I mean, being a dad and all. And being a husband, having a house and a lawnmower, and a car with room for a stroller. All of this makes it all a bit different - and in a good way.
I used to be a real hacker. The sort of guy that could be swept into some (for people around me, bizarre) project that would grab my full attention and I'd find myself doing all-night coding sessions without even realizing until the sun came up. And then if I was stuck on some tricky problem I'd sometimes literally dream up the solution over night. I'd wake up in the morning with a solution. That's how I finally figured out how to do perspective-correct texturemapping. (Man, was that some insane 386 assembly innerloops...)

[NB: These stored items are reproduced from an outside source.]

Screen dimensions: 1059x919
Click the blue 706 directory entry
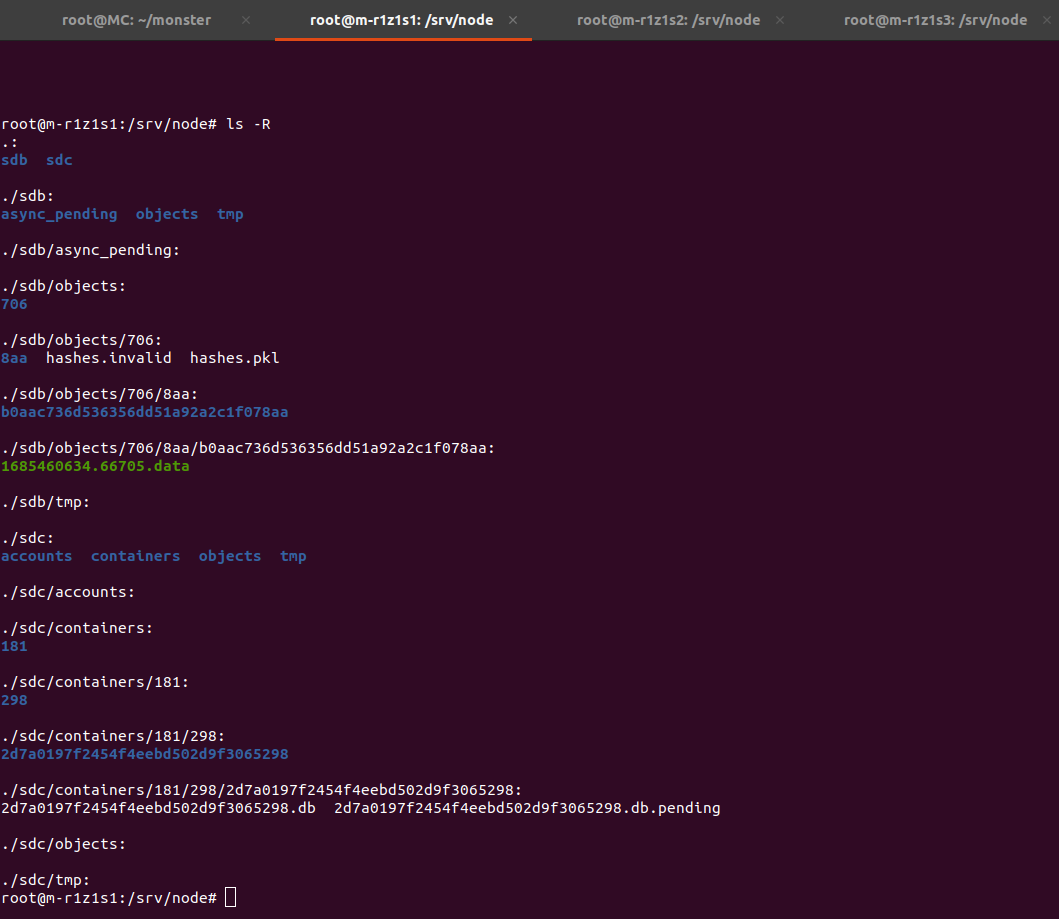click(x=14, y=304)
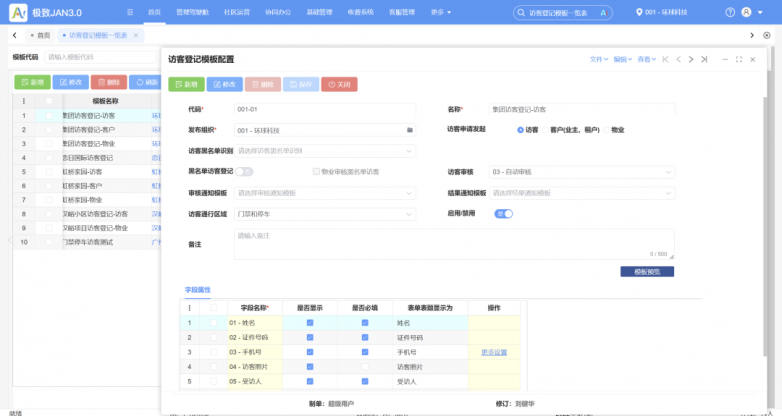This screenshot has height=416, width=782.
Task: Check the 物业审核黑名单访客 checkbox
Action: [316, 172]
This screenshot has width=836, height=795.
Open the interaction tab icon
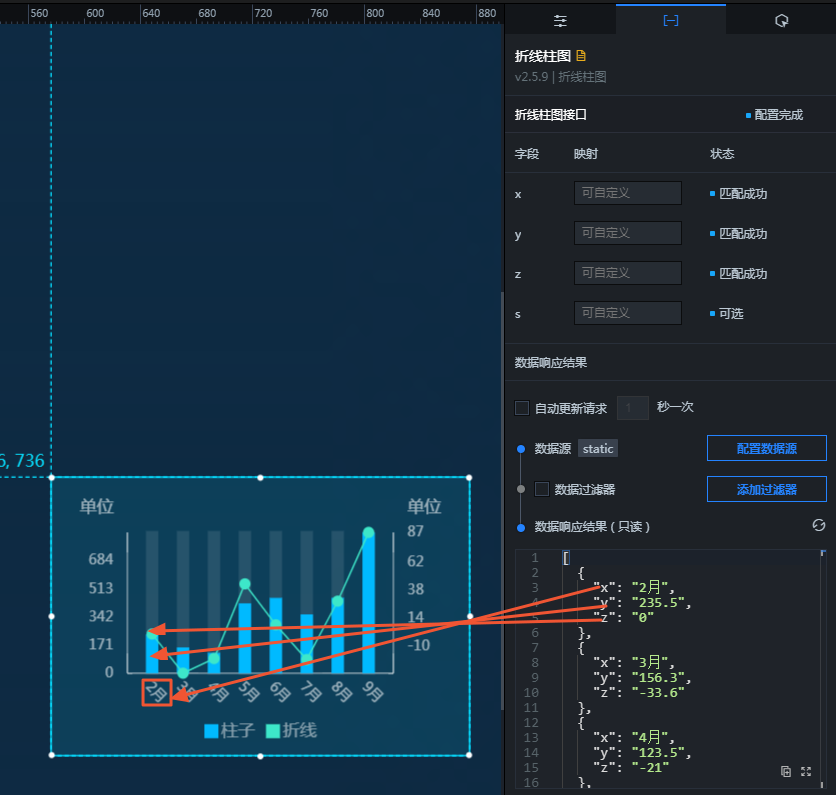click(x=782, y=21)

As I said, it's all a bit different now.
I've actually managed to grow up a little, and in the process my interests have widened. I'm still somewhat of a geek, but that's not my whole world anymore. Earlier, when I was to use my computer for some task and it didn't go completely smooth (it never does when you need it to, does it?), I'd be happy to have something of a project on my hands, configuring some options or just spending a few days writing an app or a plugin to get it working the way I wanted it to. Now, if I simply plug my digital camera to the computer to transfer the pictures and it doesn't work right away, I just get frustrated and annoyed because I can't be bothered to jump through all sorts of hoops. - Why can't that bloody thing just do what it's supposed to?
My time has now been filled with other priorities. I need to sleep at night in order to justify my paycheck at work, and work is more demanding that school ever was. And having a six weeks old baby also attracts a tad of my attention. And all that plus a house to keep and a garden to groom at summer and snow to plow at winter I can't really get too caught up in optimizing innerloops anymore. But I don't miss it. It's all good. I have a life now. A wonderful wife and a cute little kid and everything that comes with it that makes life larger than myself.
Though I can't completely put the geek in me at rest. In the back of my mind I'll always have that little background process running. For the past five weeks I've been out of office. The first week was spent at the hospital, and the next four at home on summer vacation slash newborn mania. The spare time I've had between diaper changes and barbecue grilling I've spent reading books. I've gotten throught a book explaining Quantum Physics, Joel Spolsky's new book The Best of Software Writing I, three or four Dan Brown novels and a science book on how all of current science have gotten everything wrong and how the world really is. I may post something about those books some other time, or I may not - depending on how it turns out.